So given all that, why would anyone switch to kegging from bottling?

Well, the big one for me was that bottling is a lot of work, and takes a lot of time.  You need to clean and sanitize ~50 bottles per batch of beer, and fill them all.  I would say that this took about 4 hours per batch of beer.  For kegging, I clean and sanitize one keg, and then fill it, for each batch of beer.  If I'm only doing a single batch of beer, this all takes an hour or less, and a I actually have a couple of extra kegs on hand, so I wait until I have at least 3 kegs to clean, because each subsequent keg takes about 1/3 the time to clean after the first one.  The time difference really starts to show when you've got 3, 4, 5 batches of beer that need to go into bottles or kegs.  3 batches of beer in bottles, 12 hours.  3 batches of beer in kegs, an hour and a half or so.

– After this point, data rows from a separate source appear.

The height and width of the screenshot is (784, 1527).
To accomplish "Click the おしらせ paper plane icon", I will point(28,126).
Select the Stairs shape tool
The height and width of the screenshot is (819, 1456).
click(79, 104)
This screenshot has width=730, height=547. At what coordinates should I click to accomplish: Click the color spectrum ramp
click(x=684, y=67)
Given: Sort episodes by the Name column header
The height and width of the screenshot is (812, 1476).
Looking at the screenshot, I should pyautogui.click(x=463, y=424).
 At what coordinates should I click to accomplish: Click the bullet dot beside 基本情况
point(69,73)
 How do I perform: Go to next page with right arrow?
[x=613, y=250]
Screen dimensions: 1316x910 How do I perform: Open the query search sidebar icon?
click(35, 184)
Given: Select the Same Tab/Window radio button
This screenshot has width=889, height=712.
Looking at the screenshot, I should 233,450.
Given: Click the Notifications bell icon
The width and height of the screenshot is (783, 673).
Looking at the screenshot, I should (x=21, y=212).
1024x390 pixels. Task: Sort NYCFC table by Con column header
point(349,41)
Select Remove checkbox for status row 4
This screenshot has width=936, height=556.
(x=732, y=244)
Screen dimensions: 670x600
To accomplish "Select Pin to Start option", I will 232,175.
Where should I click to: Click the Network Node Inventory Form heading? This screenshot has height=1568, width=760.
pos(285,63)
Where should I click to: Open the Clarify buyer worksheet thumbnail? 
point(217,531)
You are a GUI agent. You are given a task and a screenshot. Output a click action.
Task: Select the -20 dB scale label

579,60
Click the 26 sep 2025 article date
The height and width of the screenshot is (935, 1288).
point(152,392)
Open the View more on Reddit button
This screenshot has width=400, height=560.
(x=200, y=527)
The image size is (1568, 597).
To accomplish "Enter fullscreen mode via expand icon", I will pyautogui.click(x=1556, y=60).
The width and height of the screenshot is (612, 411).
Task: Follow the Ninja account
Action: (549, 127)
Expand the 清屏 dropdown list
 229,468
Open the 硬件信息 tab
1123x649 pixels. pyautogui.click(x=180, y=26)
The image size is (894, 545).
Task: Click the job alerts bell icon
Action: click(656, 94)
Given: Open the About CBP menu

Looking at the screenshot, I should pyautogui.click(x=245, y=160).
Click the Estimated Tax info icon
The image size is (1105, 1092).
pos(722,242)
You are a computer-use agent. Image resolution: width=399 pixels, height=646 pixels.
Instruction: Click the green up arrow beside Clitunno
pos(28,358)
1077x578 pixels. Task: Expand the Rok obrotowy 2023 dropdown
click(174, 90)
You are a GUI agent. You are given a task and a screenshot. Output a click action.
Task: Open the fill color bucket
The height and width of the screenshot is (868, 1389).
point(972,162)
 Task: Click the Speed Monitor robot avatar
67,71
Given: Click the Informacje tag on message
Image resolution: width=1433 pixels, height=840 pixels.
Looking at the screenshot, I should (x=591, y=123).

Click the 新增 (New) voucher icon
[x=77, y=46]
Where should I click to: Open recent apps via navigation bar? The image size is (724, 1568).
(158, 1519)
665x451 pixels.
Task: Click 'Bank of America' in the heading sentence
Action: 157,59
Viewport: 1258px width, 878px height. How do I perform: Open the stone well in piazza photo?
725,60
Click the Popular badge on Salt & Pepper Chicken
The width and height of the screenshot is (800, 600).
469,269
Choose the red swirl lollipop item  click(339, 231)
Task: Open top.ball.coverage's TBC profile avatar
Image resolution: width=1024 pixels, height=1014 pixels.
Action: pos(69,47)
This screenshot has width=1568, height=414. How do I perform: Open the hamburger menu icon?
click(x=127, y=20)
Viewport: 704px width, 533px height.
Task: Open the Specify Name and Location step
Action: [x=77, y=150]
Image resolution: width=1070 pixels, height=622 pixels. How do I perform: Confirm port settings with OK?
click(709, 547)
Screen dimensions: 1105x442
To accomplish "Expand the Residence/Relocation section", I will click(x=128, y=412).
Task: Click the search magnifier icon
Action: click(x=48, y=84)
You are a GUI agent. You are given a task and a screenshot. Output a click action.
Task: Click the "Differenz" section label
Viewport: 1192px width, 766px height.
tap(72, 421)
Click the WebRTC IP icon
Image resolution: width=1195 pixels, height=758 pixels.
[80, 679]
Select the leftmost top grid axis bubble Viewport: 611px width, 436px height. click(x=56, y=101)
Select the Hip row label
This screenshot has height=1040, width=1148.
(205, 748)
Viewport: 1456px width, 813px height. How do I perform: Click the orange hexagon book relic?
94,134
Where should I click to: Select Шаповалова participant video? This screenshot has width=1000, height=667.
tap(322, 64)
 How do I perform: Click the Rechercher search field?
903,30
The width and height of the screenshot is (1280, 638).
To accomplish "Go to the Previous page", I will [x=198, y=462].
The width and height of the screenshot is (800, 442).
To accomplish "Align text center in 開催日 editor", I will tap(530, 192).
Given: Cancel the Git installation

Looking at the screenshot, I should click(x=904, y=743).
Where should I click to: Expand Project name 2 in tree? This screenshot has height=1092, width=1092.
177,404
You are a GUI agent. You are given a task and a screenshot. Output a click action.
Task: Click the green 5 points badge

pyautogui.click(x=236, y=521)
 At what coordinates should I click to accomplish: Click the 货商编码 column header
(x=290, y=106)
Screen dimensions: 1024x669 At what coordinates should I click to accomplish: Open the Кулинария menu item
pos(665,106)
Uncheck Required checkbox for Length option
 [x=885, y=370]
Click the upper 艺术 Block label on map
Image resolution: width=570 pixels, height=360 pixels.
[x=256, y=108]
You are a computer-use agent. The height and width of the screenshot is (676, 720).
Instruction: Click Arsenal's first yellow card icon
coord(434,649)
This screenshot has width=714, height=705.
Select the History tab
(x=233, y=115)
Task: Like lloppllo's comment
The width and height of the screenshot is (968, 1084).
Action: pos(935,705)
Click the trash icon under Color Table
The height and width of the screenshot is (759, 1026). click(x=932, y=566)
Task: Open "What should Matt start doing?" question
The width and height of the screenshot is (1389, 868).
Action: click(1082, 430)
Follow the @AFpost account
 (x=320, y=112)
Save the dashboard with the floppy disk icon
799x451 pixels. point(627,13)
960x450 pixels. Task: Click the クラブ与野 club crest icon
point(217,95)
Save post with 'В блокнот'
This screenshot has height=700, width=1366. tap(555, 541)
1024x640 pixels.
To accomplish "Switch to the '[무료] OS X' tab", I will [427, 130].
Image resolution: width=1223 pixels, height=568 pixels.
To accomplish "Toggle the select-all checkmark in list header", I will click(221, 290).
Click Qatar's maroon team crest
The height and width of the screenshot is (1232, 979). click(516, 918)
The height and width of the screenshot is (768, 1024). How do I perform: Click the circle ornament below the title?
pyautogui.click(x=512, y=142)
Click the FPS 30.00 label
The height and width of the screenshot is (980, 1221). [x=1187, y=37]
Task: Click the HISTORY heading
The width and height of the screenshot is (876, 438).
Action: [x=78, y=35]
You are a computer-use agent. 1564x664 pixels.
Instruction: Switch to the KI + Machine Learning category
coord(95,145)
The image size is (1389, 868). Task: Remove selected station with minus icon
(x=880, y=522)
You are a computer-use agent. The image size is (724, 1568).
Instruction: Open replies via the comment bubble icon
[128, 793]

Another reason is that it's pretty impressive to say "yeah, I've got 7 kegs of beer on tap at home".

There is one downside to kegging that I didn't think about before I made the leap, which is that it's a lot harder to share my beer with friends.  I used to give out six packs of my homebrew to friends and family, but I can't do that anymore.  I can, and do give away growlers of beer, but the beer doesn't last nearly as long in a growler.  You really need to drink it within a day or two.

The Party Pig System
One thing that I tried as sort of an intermediate step between bottling and kegging was the Party Pig.  Each Party Pig holds 2.5 gallons of beer.  You still need to sugar condition the beer, because the Party Pig doesn't carbonate the beer on its own, but it has a pressurized pouch in the Party Pig that keeps the pressure constant after you've carbonated the beer.

It's definitely more convenient than bottling, but it has the down side of needing a place in the refrigerator.  I also had an issue with the faucet in the Party Pig sticking from the dried beer, and dripping a little beer in the fridge every time I would pour a glass of beer.

In hind sight, I would say don't bother with the Party Pig.  If you really don't want to spend the money on a full kegging system, there are also smaller pony kegging systems.  I've got friends that are perfectly happy with the smaller 5 liter kegs.